Corporate Governance Framework
Kikkoman Corporation employs a corporate auditor system. We strive to improve and enhance our corporate governance framework with the aim of achieving greater management transparency, clearly defined management responsibility, speedy decision-making, and stronger management oversight.
In March 2001, we introduced a corporate officer system and transferred authority for business execution to corporate officers in an effort to streamline operational responsibilities and speed decision-making and business execution. In June 2002, we established a Nominating Committee to nominate outside directors and outside corporate auditors as well as a Remuneration Committee in order to improve management transparency and strengthen management’s oversight function.

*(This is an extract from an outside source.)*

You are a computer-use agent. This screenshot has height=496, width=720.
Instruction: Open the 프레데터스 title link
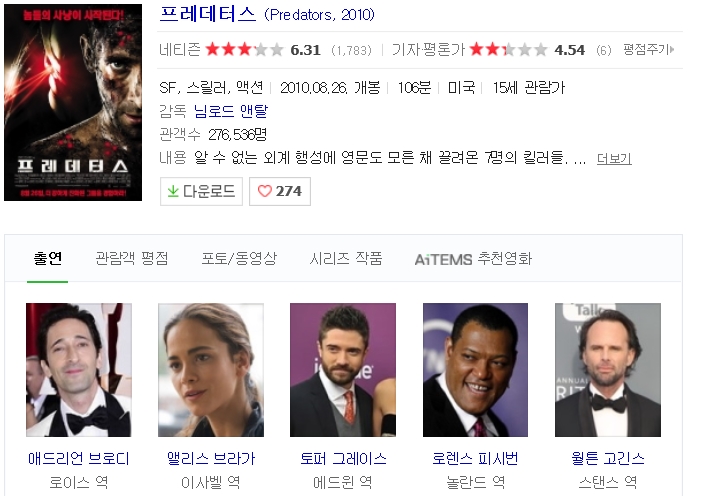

In October 2009, we shifted the Group’s management system to a holding company structure. Individual operational companies will enhance their ability to create value in line with their own areas of authority and responsibility based on a Group management strategy determined by the holding company, thereby maximizing the Group’s overall corporate value.
Internal Control System
Establishing an internal control system that ensures proper execution of business practices is high on our corporate agenda. Accordingly, we have been making Group-wide efforts to develop an enhanced framework for ensuring effective and efficient operations as well as compliance with laws and regulations.
We periodically review and update a basic policy for “Establishing an Internal Control System” that the Board of Directors adopted in May 2006. In addition to establishing an Internal Control Committee and Internal Control Department in November 2008 in order to comply with a new internal controls reporting system mandated by the Financial Instruments and Exchange Act, which went into effect in April 2008, we have both adopted a basic policy concerning internal controls as they relate to financial reporting and established a structure for strengthening internal controls related to financial reporting.